The other complaint listed by several of the Gallaudet students was that, when they were connected to the RIT VAX system over the Internet, sometimes the screen would “freeze” for seconds or minutes between keystrokes. This was due to heavy line traffic, and it was one of the complaints that spurred an upgrade of the connection with the Internet system.
Research Evaluation Report
The course was also evaluated through questionnaires and interviews. These were conducted after the exam and grading in order to protect student anonymity and encourage an honest response. Although the picture that emerged was quite similar to that provided by student comments in the computer conference, some negative comments were stated a bit more strongly. Though the responses were anonymous, they were also voluntary and only about one-quarter of the students participated. This might have skewed the results in a more negative direction.
The formative evaluation was done by Barbara G. McKee and Marcia J. Scherer from Instructional Development at the National Technical Institute of the Deaf (NTID) at RIT. Students were requested both to fill out a questionnaire and to participate in a personal interview. The interviews were conducted by a graduate student who was in an educational specialist program at NTID and who was also proficient in American Sign Language. The study combined the input from students in the two courses into one set of results. Separate data are not available for this course as the intent was to evaluate the delivery systems rather than the courses themselves. A total of 51 students from the two campuses registered for the classes. Twenty-six were from RIT, and 25 from Gallaudet. Six dropped out (two from RIT and four from Gallaudet), and the researcher was not able to determine the reasons for their decision. Of the 45 participants—24 from RIT and 21 from Gallaudet—who finished the course, 8 voluntarily filled out questionnaires, and 10 came to a personal interview. Once the courses were concluded, the members moved on to busy schedules and were difficult to reach. It is also possible that those who were hearing impaired, which was about three-quarters of the group, may have been resistant to being objects of study. Even though the goal may have been to study the system, filling out questionnaires and submitting to a personal interview may have felt as if the person was the object of the evaluation.
The questionnaire asked a series of questions about the students’ opinions of various aspects of the course and had them rate their answers on a 5-point scale. The interview also tried to probe the same issues, but in more depth and with better opportunity to include subjective responses. The report also included evaluations by the interviewer and by the faculty who taught the courses.
:::
[AIM OF THE TASK] According to the excerpt on the course evaluation, how many students from the two campuses registered for the classes?
:::
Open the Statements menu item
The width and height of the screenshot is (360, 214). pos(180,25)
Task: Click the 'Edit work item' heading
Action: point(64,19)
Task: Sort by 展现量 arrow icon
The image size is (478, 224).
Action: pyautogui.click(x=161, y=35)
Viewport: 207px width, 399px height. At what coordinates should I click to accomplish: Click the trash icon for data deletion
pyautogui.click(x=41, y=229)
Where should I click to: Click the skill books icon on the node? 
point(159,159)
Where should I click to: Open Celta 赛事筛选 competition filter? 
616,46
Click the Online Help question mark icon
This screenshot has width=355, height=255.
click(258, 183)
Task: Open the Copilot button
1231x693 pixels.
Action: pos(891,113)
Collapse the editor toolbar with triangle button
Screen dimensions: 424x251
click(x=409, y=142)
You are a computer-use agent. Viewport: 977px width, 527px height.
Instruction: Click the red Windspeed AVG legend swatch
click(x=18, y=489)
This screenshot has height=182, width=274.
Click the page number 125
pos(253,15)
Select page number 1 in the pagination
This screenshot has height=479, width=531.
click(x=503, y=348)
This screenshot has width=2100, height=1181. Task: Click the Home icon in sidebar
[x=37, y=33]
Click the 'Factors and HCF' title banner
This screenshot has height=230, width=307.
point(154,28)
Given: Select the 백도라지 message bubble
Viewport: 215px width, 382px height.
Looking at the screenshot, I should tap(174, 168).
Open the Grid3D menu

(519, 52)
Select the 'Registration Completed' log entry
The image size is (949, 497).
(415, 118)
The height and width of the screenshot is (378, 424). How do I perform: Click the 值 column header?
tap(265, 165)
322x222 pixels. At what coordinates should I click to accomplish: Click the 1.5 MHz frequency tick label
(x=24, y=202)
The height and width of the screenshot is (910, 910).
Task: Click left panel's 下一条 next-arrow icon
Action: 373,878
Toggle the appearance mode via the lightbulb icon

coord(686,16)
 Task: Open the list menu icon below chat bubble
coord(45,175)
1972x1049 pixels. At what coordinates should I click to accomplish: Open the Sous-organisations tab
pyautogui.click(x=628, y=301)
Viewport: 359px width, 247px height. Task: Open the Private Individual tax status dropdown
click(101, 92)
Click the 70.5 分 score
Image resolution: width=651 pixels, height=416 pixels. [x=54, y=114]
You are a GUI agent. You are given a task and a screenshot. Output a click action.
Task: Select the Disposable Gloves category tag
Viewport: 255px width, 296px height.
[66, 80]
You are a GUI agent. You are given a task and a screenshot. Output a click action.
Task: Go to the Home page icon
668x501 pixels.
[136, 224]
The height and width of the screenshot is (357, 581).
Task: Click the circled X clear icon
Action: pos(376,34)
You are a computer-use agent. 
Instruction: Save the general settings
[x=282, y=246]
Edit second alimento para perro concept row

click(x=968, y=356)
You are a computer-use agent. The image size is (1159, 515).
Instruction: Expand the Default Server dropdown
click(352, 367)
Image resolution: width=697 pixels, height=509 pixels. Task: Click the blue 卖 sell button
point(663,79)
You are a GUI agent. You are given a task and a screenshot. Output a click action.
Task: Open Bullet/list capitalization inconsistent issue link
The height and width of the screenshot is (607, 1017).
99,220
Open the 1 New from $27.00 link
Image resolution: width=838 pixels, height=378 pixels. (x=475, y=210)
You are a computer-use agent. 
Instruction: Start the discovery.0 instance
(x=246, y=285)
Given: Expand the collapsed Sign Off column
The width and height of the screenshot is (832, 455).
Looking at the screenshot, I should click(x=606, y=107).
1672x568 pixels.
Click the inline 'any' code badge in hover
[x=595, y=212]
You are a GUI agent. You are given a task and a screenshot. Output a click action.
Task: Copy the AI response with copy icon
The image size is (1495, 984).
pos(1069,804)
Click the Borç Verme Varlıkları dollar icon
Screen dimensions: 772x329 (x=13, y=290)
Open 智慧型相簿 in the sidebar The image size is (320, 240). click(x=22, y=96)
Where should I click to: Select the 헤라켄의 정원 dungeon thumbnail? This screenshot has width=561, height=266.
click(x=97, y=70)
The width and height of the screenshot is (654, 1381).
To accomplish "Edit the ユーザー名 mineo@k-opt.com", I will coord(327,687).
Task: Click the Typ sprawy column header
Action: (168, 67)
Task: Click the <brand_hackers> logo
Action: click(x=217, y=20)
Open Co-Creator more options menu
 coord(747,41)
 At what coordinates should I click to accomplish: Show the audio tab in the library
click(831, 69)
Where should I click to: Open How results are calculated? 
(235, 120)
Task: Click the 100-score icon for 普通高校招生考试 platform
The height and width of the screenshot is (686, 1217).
:::
[TASK SOLUTION] 51 students